Polykey's Decentralized Trust Network (DTN) is designed to provide cryptographic verification of content while avoiding the pitfalls of centralized control. It achieves this through cryptographic fingerprints, independent Polykey nodes that store and verify trust data, and Gestalts, trust collectives that allow for flexible, socially or institutionally scoped verification. Unlike traditional blockchains, Polykey's DTN does not require slow or energy-intensive consensus mechanisms. Instead of securing financial transactions, it is optimized for verifying authenticity efficiently through cryptographic signatures and peer validation. This makes it scalable while eliminating unnecessary computational overhead.

A DTN ensures that content's existence and integrity are verifiable, but it also establishes who created it and whether it has maintained its integrity over time. This is achieved through Signature Chains (SigChains), which form the backbone of Polykey's DTN. Each Polykey node maintains its own SigChain, where all claims are automatically signed by the node’s own authority, creating an immutable cryptographic record of attestations that can be independently verified.

Because all nodes in the DTN are part of a Gestalt, SigChains inherit the real-world identity associations of the Gestalt itself. Gestalts are cryptographically linked to external digital identities such as Instagram, X, Facebook, Nostr, or other third-party verification sources. This means that when a Polykey node issues a claim, it is not just a detached cryptographic assertion, it is rooted in a broader web of trust, where multiple independent entities corroborate authenticity. This structure enables trust delegation without centralizing control, ensuring that verification remains distributed while allowing for real-world accountability.

Polykey's DTN recognizes that truth is often socially determined. The current media landscape prioritizes speed over accuracy. News outlets, influencers, and platforms rush to publish first, even if the information is later retracted. By the time corrections are issued, the impact has already been made. A decentralized trust network shifts this dynamic by incentivizing accuracy over speed. SigChains allow multiple independent authorities to make corroborating claims on reality, supported by verifiable content. This creates a reputation-based system where those who stake their trust on false claims suffer credibility losses, reducing the incentive to publish misleading or inaccurate information. Unlike traditional provenance models, which rely on static metadata, Polykey's DTN enables a more dynamic and robust system of truth verification.

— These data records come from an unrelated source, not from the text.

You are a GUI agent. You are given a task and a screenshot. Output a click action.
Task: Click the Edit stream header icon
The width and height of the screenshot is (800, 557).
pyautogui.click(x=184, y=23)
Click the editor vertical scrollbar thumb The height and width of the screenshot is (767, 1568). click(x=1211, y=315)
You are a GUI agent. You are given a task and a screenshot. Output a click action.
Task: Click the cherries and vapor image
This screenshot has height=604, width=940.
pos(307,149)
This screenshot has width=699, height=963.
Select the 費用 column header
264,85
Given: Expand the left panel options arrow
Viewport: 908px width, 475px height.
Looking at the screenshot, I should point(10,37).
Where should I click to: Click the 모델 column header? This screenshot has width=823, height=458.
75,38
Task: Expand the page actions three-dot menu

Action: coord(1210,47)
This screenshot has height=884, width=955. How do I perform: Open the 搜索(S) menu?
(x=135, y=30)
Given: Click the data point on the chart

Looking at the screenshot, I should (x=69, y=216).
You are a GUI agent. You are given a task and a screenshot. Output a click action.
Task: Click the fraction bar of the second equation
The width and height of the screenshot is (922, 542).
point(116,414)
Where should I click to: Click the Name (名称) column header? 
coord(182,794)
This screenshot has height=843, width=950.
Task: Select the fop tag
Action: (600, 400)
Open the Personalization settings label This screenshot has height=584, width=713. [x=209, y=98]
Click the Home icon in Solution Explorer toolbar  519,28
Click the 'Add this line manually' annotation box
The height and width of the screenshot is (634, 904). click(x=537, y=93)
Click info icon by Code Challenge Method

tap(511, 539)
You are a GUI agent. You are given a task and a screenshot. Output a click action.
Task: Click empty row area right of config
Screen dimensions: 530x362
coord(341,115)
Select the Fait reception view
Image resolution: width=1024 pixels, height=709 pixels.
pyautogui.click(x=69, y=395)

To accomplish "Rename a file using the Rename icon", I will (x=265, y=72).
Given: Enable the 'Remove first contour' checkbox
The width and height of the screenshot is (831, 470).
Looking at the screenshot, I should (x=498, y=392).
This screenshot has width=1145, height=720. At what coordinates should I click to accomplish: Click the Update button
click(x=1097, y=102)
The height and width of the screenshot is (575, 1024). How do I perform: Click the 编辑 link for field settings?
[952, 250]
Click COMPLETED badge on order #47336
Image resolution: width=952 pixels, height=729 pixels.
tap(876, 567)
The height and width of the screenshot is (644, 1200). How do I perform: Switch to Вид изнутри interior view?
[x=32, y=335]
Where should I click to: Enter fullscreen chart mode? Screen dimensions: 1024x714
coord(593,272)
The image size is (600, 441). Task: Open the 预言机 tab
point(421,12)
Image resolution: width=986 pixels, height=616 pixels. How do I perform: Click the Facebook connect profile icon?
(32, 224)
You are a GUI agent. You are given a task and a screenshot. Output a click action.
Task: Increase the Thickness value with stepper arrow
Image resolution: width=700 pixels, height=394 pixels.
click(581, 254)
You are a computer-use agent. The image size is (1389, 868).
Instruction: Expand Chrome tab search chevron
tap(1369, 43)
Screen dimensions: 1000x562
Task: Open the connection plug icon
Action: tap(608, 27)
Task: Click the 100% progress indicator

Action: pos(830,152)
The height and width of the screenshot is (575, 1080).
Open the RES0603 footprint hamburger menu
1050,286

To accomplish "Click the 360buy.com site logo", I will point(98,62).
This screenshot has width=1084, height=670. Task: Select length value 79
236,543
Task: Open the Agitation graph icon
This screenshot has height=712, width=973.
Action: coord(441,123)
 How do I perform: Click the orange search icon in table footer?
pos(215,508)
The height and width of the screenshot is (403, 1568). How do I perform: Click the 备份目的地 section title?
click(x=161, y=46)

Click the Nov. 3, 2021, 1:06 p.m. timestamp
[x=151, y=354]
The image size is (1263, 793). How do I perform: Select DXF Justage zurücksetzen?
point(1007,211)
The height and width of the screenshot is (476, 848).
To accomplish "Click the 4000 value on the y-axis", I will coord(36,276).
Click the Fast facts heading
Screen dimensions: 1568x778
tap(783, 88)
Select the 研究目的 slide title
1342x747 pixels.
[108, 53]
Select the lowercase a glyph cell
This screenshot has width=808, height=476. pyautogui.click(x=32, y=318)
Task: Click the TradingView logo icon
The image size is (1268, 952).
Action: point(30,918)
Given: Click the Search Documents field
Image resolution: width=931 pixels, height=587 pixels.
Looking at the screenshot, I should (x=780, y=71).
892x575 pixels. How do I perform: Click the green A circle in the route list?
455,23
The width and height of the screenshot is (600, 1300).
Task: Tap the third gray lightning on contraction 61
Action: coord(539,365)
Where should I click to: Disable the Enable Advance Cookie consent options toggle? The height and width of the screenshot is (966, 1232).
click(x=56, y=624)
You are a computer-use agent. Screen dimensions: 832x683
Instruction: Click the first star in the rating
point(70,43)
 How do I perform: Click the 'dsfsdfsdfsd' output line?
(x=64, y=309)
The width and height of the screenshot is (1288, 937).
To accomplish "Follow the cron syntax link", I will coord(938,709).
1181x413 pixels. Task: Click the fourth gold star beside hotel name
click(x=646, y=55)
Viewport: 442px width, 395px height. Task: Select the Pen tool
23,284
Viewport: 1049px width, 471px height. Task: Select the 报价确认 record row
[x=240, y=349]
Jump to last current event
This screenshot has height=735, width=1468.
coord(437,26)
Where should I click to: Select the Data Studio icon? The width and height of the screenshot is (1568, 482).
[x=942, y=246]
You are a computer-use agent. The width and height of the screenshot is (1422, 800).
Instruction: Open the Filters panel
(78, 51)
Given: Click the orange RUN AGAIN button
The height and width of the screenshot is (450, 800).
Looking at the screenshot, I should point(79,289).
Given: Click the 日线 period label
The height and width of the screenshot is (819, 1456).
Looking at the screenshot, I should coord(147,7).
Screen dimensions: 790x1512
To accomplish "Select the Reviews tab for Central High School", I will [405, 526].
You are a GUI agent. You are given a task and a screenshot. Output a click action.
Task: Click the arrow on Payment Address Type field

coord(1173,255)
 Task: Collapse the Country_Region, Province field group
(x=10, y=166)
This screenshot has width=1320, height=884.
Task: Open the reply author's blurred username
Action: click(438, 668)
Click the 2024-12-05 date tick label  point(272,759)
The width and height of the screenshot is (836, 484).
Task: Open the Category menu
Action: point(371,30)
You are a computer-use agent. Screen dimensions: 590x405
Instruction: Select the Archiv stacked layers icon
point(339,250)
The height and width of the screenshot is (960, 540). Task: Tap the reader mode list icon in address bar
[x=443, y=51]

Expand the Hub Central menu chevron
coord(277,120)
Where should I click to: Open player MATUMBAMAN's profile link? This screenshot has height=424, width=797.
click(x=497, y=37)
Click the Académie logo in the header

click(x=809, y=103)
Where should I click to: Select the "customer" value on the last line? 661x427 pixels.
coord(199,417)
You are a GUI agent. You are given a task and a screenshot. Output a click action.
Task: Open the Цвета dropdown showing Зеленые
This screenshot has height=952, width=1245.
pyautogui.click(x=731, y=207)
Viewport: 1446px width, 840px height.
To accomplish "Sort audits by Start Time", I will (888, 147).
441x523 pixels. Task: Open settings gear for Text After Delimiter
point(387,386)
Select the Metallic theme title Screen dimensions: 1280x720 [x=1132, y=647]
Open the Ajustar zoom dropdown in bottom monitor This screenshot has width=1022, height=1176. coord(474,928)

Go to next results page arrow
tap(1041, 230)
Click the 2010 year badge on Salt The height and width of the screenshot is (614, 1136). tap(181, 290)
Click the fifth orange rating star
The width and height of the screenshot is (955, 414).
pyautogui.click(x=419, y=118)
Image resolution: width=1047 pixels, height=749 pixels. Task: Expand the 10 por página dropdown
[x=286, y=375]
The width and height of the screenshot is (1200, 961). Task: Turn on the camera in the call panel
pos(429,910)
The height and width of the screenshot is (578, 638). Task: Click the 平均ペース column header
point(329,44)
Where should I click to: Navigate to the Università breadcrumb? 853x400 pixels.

The key lesson here is that it doesn't actually matter whether content is AI-generated or not. What matters is the underlying truth claim that the content represents. AI-generated media is not inherently false, just as human-created media is not inherently true. A deepfake can be labeled as such while still being a valid satirical expression, and an unedited video can still be used out of context to mislead. The problem is not how content is created but what it claims to represent. This is why focusing on AI detection is the wrong problem. Provenance is not about filtering AI out of the conversation but about ensuring that claims about reality can be verified in a decentralized and accountable way.

Polykey's DTN is more than just a cryptographic provenance system. It represents the next phase of decentralized authority management. While Polykey began as a system for managing digital secrets and access control, the same principles of distributed trust apply to content authenticity, identity verification, and broader claims about reality. In a world where AI-generated content is becoming indistinguishable from reality, we need a trust system that is verifiable, resilient, and independent of centralized control. The future of digital trust is not about fighting AI, but about creating systems that allow us to verify the truth, no matter how it is expressed.